Mimpi Swasembada Gula
A
A
A
Swasembada gula masih sebatas mimpi. Bayangkan, pemerintah mencanangkan swasembada gula sejak 1999, tetapi hasilnya masih jauh dari harapan.
Realisasi produksi gula dalam negeri baru mencapai 2,5 juta ton per tahun, sedang kebutuhan masyarakat rata-rata sekitar 5,7 juta per ton. Produksi gula domestik tak bisa menutupi kebutuhan masyarakat yang terus meningkat. Langkah mengatasi kekurangan gula tersebut mudah ditebak, yakni membuka keran impor selebar-lebarnya.
Namun, masalah baru muncul karena arus impor gula yang begitu deras merembes ke pasar tradisional dan menekan harga gula lokal. Jadi, swasembada gula didambakan yang muncul serbuan gula impor. Produksi gula nasional yang sangat terbatas tidak bisa dilepaskan dari kondisi pabrik gula yang sudah berusia tua, bahkan sejumlah pabrik gula masih tercatat sebagai warisan pemerintah kolonial Belanda.

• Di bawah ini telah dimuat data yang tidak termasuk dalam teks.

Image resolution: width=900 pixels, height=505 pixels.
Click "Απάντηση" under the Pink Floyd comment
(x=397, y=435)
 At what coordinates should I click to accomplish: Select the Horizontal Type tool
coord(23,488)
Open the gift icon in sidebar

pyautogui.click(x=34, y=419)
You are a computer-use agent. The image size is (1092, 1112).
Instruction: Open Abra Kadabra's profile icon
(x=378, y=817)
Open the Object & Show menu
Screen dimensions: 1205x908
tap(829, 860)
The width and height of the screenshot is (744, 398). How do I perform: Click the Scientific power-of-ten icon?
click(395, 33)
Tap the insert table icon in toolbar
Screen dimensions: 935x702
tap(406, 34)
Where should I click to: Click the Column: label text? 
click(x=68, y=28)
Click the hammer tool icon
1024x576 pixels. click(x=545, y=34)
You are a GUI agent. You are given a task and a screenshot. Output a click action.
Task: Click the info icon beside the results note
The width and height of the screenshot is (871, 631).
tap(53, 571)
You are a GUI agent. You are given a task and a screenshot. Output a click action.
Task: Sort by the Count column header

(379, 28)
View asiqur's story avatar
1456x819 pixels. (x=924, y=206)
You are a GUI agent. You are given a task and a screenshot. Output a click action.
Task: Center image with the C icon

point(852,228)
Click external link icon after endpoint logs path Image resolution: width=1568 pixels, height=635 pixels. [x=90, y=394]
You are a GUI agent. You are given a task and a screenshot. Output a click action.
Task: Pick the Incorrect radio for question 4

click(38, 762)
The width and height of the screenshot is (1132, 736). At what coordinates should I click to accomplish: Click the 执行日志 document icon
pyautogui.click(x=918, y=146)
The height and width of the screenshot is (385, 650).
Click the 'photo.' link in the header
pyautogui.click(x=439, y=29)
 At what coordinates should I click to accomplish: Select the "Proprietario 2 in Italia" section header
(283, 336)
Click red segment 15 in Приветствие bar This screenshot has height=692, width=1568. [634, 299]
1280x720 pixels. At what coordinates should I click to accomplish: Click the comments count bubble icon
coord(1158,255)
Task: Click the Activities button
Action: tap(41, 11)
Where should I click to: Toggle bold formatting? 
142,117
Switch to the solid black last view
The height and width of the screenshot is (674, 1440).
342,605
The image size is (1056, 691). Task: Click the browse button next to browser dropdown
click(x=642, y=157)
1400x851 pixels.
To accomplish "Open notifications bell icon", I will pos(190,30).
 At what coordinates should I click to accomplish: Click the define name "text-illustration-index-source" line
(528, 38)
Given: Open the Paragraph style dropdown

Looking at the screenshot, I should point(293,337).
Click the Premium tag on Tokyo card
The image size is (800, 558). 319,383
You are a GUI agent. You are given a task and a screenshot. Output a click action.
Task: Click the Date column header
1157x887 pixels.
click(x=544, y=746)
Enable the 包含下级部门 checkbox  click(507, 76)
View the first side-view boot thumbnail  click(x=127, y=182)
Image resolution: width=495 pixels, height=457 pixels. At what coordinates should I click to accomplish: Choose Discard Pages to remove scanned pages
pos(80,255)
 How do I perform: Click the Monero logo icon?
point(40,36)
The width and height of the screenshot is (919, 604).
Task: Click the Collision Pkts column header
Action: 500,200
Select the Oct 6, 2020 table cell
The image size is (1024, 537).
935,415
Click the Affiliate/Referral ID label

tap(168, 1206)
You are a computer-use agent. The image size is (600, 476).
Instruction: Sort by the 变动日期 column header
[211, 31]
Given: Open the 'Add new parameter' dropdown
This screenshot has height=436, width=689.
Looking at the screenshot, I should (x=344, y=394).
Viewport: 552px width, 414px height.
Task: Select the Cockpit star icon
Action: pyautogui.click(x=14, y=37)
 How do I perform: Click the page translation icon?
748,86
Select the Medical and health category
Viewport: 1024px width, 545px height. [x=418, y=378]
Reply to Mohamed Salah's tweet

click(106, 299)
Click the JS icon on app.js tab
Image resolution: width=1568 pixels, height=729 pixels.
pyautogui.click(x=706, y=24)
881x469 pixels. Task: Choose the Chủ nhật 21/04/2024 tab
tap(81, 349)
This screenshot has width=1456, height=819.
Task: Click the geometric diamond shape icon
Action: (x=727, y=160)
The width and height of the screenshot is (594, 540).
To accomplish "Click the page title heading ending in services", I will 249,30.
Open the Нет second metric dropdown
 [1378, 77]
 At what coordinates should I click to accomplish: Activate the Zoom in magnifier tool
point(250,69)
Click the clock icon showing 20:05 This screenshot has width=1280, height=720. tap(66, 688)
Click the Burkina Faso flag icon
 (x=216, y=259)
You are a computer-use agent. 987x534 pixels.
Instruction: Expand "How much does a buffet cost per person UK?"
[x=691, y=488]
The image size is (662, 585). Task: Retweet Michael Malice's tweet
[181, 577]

Akibatnya, pabrik gula yang ada sudah tidak efisien yang membuat harga gula lokal tak bisa bersaing dengan harga gula impor. Sudah menjadi rahasia umum bahwa persentase kadar gula (rendemen) setiap batang tebu dipabrik gula hanya sekitar 6% hingga 7%, bandingkan dengan Thailand yang mencapai 12%. Tingkat rendemen yang tinggi menentukan harga gula, contoh harga gula di Thailand hanya sebesar Rp5.000 per kg, sedangkan di Indonesia mencapai sebesar Rp8.000 per kg, terdapat selisih harga yang mencapai sekitar 60%.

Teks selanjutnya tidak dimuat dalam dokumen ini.